Mais la question reste posée : Le prince héritier cherche-t-il vraiment à jouer un rôle actif dans la politique étrangère ? Pour de nombreux observateurs, Bin Salman semble plus concentré sur la modernisation et la commercialisation de son pays que sur la recherche d’un leadership politique audacieux à l’étranger. Dans le conflit de Gaza, par exemple, des pays comme l’Égypte et le Qatar ont pris les devants, tandis que l’Arabie saoudite est restée en retrait, se limitant à des déclarations prévisibles et formulées.
Dans le conflit syrien également, le royaume est resté à l’écart des projecteurs, même si la Syrie, en tant qu’État arabe pivot, a un temps suscité un grand intérêt de la part de l’Arabie saoudite. Alors que la Turquie, un État non arabe, joue un rôle clé dans le destin de Bachar el-Assad, Riyad s’est contenté d’une position prudente, presque détachée du conflit.
Cette pause mesurée peut refléter une remise à zéro stratégique de la part du prince héritier Mohammed bin Salman. Le jeune dirigeant de facto semble moins attiré par les jeux de pouvoir traditionnels que ses prédécesseurs et canalise son énergie dans des projets intérieurs ambitieux : Des infrastructures massives à la restructuration de l’économie saoudienne en fonction de l’ère post-pétrolière. Toutefois, comme l’ont montré les négociations sur l’Ukraine, Bin Salman sait exactement quand et où s’engager dans les affaires étrangères pour maximiser les gains saoudiens. L’accueil de ces négociations sensibles a renforcé la relation vitale avec les États-Unis – et, plus important encore, a approfondi les liens personnels entre le prince héritier et Donald Trump.

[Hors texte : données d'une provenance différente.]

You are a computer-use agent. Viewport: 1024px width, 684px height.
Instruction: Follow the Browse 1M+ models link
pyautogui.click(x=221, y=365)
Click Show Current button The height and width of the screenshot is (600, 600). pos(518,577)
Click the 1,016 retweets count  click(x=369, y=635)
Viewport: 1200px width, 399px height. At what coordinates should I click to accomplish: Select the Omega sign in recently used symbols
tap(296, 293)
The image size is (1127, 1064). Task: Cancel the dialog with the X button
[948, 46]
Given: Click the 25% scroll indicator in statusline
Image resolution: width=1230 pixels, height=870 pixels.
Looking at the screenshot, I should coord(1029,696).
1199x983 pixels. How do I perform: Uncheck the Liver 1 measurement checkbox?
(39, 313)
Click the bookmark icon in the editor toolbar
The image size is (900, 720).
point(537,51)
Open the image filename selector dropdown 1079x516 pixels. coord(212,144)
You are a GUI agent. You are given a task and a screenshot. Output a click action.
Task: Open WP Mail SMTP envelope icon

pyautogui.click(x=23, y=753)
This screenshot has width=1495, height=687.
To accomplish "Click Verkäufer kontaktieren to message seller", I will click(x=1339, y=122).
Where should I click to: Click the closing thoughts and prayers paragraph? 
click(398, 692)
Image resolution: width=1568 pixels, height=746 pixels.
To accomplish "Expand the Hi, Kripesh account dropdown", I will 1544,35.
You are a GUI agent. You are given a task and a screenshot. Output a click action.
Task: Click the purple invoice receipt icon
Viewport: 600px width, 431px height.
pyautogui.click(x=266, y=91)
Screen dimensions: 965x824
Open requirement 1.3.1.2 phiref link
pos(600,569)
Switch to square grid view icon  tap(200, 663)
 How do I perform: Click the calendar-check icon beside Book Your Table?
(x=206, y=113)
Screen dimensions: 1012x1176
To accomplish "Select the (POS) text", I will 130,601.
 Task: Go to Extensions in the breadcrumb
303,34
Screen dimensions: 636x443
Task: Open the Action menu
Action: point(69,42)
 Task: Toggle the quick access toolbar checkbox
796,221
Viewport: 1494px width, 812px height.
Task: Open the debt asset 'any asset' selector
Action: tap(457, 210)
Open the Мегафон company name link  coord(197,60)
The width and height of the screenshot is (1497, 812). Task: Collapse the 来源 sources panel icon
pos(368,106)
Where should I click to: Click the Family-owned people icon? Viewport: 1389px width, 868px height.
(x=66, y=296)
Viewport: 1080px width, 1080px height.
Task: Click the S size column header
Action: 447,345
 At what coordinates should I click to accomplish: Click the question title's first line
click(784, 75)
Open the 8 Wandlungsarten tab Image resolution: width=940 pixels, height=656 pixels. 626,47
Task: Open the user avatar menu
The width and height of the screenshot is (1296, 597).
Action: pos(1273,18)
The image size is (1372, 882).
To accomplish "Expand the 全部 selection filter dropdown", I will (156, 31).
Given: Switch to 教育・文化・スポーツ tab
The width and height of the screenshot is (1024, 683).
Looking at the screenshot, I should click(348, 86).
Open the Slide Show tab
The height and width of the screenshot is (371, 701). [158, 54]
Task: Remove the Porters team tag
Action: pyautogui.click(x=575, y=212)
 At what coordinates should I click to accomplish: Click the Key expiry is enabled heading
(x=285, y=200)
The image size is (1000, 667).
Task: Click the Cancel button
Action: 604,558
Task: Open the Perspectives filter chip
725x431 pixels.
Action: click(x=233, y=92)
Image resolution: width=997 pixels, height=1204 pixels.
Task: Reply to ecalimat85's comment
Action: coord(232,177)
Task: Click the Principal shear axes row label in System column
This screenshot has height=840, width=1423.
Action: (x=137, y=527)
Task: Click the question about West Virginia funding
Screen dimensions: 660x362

La relation personnelle entre le prétendu « négociateur » de Washington et l’aspirant héritier de Riyad a toujours été considérée comme exceptionnelle par son étroitesse. Après la réélection de Trump, l’ancien président s’est empressé d’établir un contact personnel avec bin Salman, et le prince héritier a répondu en promettant d’énormes investissements aux États-Unis. Ce n’est pas une coïncidence si l’Arabie saoudite figure en tête de la liste des destinations étrangères de Trump. L’élan diplomatique actuel pourrait approfondir encore cette alliance – avec des conséquences considérables, non seulement pour la région, mais aussi pour l’ensemble de l’équilibre mondial des pouvoirs.